<<<<

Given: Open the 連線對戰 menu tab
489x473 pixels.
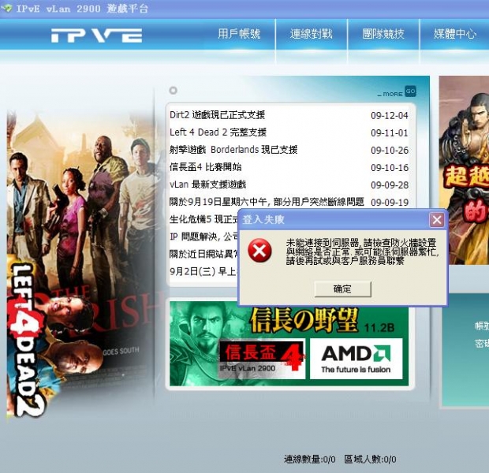Looking at the screenshot, I should (x=312, y=34).
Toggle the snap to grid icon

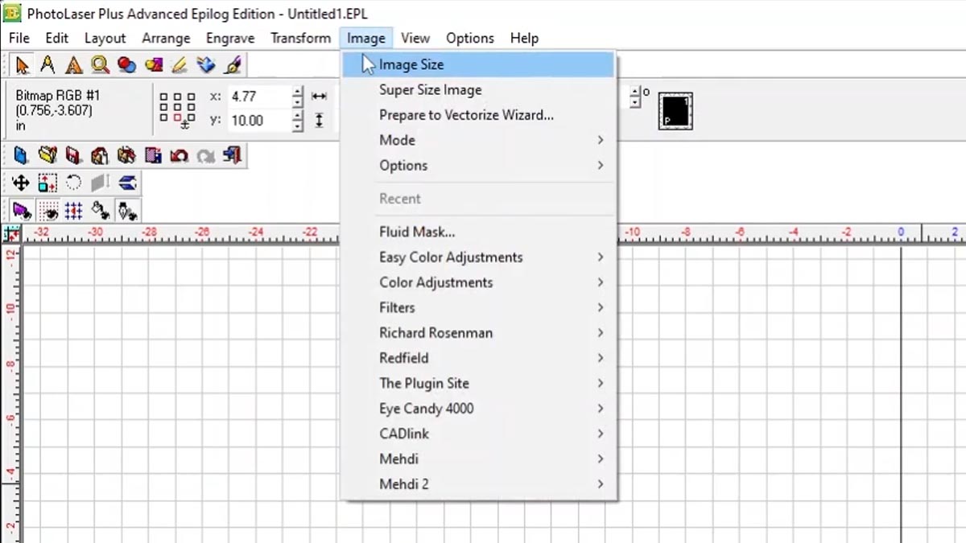tap(73, 211)
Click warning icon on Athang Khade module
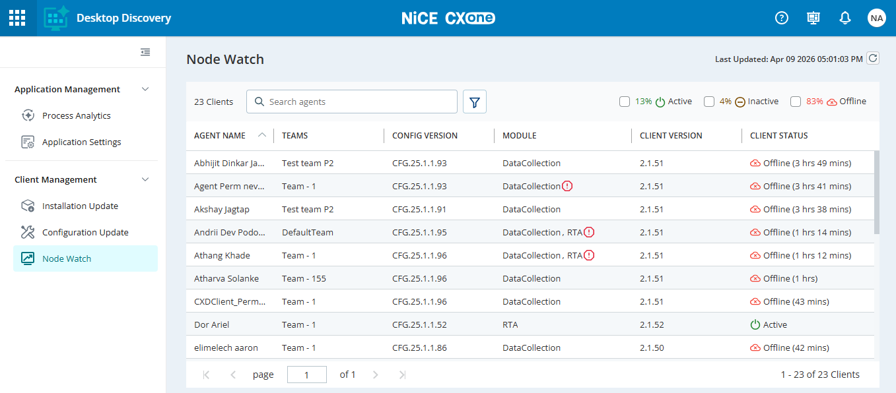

>>>>

- [Brief]: Give the data again exactly. Keep the images out.

- [Task response]:
Given: Open the 連線對戰 menu tab
489x473 pixels.
Looking at the screenshot, I should (x=312, y=34).
Toggle the snap to grid icon

tap(73, 211)
Click warning icon on Athang Khade module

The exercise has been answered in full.